Analysts weren’t impressed by the revenue American Express reported. The revenue was negatively affected by currency adjustments. American Express Company (NYSE:AXP)’ historical five-year growth rate is 25%, with analysts on a consensus basis anticipating growth at around 12% on average for the next five years.
The highlights of the earnings
American Express Company (NYSE:AXP) reported declining growth. Looking closely at the image below, this may be ominous for other credit and debit card companies in the space (Visa Inc (NYSE:V), and Mastercard Inc (NYSE:MA)).
Source: American Express
American Express indicated that it grew total revenue by 5% over the prior year. But in 2011, the company was able to grow revenue by 9% over the prior year. The return on equity in 2011 was 28%, but it declined to 23% in 2012. This decline in return on equity implies a declining ROI from invested capital. American Express Company (NYSE:AXP) grew earnings per share by 8% over the previous year (which is good, but there are certainly better opportunities in the stock market).
Peers may be impacted
Analysts, on a consensus basis, anticipate Visa Inc (NYSE:V) to generate EPS growth of 18.40% in the current fiscal year. Visa trades at a P/E multiple of 47. It is the dominant player in the merchant services space, which is why investors are willing to pay a premium for the company’s growth.
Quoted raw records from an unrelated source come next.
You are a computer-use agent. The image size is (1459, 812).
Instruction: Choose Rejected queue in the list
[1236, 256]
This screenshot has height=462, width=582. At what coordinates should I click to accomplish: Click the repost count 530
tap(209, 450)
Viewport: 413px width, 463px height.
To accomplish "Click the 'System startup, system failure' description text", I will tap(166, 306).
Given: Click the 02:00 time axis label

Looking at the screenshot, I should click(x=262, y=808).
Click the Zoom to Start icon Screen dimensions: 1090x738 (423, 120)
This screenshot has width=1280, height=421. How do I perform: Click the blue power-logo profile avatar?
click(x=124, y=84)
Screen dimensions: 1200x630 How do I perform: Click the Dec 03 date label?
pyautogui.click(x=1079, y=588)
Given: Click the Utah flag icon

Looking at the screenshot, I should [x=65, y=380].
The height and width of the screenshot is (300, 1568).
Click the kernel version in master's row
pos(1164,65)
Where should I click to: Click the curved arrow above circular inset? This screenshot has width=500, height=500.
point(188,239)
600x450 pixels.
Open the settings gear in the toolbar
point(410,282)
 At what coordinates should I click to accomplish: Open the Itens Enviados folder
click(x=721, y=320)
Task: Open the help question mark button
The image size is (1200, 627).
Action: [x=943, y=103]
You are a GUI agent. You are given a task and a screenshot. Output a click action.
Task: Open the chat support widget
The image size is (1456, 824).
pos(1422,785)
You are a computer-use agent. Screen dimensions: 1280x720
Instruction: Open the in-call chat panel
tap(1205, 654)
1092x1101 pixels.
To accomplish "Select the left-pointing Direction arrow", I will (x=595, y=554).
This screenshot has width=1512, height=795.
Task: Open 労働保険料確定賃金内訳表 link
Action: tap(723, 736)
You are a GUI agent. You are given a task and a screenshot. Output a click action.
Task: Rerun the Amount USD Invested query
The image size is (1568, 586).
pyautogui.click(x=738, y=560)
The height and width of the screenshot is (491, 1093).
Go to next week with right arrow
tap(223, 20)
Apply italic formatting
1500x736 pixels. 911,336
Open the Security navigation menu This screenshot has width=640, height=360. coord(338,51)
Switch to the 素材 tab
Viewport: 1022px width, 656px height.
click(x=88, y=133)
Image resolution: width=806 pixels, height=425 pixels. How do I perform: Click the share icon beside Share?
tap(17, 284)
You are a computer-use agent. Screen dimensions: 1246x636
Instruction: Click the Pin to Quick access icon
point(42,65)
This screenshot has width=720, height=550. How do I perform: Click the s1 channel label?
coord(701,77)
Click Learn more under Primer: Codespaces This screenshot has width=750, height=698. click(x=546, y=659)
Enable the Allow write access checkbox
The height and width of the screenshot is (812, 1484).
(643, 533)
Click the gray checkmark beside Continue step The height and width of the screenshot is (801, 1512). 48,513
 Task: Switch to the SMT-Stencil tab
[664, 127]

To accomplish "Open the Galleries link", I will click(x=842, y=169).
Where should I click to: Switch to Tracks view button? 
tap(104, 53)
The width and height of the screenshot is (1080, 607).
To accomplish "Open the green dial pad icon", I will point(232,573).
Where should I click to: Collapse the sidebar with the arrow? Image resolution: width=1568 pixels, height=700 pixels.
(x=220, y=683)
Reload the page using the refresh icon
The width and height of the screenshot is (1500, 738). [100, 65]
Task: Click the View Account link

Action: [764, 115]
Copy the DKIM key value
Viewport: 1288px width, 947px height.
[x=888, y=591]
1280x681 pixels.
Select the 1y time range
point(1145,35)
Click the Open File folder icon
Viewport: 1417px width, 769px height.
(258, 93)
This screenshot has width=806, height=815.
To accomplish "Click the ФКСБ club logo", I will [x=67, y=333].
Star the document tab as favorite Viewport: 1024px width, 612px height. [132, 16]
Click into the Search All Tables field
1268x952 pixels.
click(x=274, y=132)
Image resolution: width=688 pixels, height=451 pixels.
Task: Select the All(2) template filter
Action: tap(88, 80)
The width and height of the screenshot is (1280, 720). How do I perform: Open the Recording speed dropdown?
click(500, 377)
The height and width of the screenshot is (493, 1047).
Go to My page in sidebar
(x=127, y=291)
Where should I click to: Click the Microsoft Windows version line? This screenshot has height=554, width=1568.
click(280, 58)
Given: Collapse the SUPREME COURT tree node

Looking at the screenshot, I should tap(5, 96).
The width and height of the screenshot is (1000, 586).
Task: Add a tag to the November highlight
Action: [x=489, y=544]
Visa was the first merchant services provider in the world, and it is likely that Visa Inc (NYSE:V) will be able to maintain its competitive edge against American Express Company (NYSE:AXP) and Mastercard Inc (NYSE:MA). Visa’s distribution channel, along with market acceptance, is formidable. It is likely that Visa will continue to grow at a faster rate than American Express in overseas markets.
The key take-away is foreign exchange effects. American Express Company (NYSE:AXP) could have reported a 5% growth in revenue rather than a 4% growth in revenue, had the Dollar remained stable against a basket of currencies over the past quarter. The Power Share DB US Dollar Index Fund has rallied 4.5% since January. This translates into lower revenue and profit recognition as profit is recognized in U.S. Dollars.